==== Data extracts

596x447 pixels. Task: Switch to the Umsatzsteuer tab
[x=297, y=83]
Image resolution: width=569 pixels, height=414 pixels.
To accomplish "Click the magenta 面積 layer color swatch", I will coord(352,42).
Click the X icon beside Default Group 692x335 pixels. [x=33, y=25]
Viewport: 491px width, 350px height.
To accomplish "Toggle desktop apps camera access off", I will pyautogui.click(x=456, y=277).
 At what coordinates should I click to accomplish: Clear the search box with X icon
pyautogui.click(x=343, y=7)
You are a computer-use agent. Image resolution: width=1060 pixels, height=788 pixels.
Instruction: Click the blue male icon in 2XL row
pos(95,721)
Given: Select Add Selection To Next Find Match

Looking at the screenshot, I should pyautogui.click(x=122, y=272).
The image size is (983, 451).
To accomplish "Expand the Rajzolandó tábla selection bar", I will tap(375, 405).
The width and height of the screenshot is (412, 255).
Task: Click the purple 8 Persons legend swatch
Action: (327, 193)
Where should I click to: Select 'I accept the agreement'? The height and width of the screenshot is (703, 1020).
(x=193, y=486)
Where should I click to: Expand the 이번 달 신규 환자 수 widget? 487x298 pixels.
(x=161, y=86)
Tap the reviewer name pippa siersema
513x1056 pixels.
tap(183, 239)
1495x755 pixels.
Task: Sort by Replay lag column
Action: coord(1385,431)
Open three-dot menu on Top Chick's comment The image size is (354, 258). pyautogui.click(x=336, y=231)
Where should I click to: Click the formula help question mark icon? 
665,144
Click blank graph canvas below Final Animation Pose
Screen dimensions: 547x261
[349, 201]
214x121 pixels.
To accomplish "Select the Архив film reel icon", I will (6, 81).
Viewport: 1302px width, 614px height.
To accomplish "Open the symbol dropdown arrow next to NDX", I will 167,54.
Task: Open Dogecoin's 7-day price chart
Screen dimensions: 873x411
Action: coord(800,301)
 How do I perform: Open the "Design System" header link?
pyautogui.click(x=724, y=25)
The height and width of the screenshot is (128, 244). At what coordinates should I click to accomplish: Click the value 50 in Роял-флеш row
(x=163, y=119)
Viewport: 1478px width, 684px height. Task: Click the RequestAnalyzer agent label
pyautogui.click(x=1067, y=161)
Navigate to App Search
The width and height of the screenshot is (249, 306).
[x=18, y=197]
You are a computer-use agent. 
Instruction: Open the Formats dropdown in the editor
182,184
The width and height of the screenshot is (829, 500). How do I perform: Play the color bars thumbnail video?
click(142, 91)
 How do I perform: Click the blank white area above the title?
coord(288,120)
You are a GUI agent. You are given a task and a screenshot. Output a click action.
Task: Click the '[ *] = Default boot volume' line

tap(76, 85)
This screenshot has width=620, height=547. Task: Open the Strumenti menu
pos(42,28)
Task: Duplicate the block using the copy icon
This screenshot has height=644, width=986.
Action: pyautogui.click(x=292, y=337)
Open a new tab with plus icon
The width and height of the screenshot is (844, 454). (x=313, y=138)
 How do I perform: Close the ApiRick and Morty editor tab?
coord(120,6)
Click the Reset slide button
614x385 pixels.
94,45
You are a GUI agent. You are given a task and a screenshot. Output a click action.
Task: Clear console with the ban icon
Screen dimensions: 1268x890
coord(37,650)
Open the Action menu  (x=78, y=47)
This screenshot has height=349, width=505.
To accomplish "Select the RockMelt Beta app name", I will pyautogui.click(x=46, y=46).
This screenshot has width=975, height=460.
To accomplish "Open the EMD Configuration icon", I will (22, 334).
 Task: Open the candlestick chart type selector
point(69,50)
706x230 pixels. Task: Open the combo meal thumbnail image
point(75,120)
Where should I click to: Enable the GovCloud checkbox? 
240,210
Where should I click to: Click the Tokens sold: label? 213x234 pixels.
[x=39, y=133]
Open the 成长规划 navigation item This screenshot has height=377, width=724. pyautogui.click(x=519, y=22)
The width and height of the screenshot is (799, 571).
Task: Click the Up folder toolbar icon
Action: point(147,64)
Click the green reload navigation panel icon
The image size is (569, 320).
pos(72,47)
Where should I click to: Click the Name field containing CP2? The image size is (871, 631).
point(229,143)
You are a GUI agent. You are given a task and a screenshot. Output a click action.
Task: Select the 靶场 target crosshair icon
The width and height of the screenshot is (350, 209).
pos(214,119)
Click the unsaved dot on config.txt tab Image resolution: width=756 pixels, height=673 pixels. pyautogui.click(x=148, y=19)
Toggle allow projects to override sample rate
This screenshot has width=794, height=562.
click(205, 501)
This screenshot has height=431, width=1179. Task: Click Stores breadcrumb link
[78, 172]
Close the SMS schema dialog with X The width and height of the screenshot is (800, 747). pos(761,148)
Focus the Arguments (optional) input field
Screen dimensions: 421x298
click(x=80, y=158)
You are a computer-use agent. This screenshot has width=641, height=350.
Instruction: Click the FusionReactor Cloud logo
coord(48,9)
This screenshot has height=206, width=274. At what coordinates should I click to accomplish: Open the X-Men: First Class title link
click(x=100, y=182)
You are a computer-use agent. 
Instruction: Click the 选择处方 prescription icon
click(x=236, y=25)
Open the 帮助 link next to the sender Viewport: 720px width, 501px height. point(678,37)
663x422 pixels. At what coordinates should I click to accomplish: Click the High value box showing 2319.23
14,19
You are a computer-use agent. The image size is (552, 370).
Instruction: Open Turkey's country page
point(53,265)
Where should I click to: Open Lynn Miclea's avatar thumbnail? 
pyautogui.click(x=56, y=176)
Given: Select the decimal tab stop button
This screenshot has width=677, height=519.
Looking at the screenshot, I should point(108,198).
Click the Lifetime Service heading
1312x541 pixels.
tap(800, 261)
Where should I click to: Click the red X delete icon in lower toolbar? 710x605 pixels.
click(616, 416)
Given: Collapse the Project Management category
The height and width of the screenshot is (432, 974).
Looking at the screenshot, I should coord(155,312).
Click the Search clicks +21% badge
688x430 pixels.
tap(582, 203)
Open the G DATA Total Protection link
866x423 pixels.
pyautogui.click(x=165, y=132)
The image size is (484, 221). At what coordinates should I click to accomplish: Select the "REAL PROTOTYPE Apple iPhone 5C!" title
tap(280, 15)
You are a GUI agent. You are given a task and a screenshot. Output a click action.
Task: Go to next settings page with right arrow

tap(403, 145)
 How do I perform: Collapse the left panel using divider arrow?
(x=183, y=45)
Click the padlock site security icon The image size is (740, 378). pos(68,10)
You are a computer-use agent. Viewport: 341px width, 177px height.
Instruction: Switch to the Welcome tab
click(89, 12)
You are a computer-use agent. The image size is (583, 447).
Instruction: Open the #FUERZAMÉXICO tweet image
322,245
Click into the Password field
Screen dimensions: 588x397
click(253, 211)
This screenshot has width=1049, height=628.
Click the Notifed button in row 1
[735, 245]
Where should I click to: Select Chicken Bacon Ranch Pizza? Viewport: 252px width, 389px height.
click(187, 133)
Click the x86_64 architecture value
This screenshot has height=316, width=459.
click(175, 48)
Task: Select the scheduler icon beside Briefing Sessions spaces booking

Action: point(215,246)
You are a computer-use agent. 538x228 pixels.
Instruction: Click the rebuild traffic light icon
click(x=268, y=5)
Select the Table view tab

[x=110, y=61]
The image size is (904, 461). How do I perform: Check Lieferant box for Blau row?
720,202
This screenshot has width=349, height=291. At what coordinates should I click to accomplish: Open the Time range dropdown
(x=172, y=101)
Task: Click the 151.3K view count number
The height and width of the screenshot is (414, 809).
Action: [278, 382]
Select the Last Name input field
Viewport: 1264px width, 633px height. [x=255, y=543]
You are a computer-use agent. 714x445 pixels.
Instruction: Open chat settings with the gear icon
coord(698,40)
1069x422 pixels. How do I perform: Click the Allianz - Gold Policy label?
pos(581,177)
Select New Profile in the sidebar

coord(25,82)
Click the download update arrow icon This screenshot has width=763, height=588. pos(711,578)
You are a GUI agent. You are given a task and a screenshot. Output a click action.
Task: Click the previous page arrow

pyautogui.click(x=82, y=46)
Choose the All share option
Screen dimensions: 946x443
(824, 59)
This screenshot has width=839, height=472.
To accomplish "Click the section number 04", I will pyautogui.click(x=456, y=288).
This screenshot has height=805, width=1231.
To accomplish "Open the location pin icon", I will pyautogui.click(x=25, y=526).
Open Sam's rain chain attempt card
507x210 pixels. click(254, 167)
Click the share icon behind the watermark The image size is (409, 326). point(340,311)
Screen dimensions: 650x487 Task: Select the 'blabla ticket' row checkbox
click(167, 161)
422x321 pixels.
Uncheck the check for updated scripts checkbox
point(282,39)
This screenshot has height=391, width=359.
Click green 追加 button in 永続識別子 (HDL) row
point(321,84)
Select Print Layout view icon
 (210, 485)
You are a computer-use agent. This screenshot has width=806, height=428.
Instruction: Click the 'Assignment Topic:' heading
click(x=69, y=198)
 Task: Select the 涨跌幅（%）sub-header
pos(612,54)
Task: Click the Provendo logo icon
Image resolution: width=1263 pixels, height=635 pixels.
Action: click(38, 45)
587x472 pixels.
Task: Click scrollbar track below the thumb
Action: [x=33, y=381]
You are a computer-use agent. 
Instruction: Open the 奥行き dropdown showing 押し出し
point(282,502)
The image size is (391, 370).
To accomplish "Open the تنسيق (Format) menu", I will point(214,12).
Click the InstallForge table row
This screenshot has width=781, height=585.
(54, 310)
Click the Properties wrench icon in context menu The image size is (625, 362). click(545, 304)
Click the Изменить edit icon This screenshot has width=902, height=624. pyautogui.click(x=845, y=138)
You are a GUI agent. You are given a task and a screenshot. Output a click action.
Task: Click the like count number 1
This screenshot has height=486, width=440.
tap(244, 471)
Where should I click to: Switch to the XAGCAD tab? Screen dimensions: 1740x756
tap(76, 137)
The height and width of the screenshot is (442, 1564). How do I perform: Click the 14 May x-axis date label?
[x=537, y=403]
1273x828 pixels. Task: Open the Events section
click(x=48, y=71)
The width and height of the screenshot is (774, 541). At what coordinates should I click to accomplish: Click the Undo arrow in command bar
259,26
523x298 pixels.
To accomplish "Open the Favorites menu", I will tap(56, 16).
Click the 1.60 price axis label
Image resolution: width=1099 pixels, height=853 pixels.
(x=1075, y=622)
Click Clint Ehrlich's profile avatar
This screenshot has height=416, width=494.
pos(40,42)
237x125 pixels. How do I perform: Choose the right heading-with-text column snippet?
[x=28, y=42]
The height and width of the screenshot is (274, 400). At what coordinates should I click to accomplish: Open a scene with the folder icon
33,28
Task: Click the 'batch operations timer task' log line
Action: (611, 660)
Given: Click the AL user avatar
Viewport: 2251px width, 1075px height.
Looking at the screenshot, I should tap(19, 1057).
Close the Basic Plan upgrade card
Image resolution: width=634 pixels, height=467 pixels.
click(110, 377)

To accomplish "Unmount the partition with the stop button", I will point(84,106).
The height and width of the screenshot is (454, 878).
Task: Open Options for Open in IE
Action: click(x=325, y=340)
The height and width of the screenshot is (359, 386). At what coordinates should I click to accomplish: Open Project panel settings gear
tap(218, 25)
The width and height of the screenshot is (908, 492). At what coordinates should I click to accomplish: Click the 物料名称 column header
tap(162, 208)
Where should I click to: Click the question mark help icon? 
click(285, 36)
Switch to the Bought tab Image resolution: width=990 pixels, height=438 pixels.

========

→ **Task prompt**: Where does "computer" appear in the records above? Copy each line that holds it.

→ **Answer section**:
You are a computer-use agent. Image resolution: width=1060 pixels, height=788 pixels.
You are a computer-use agent. 
You are a computer-use agent. This screenshot has width=641, height=350.
You are a computer-use agent. 
You are a computer-use agent. The image size is (552, 370).
You are a computer-use agent. Viewport: 341px width, 177px height.
You are a computer-use agent. The image size is (583, 447).
You are a computer-use agent. 538x228 pixels.
You are a computer-use agent. 714x445 pixels.
You are a computer-use agent. This screenshot has width=806, height=428.
You are a computer-use agent. 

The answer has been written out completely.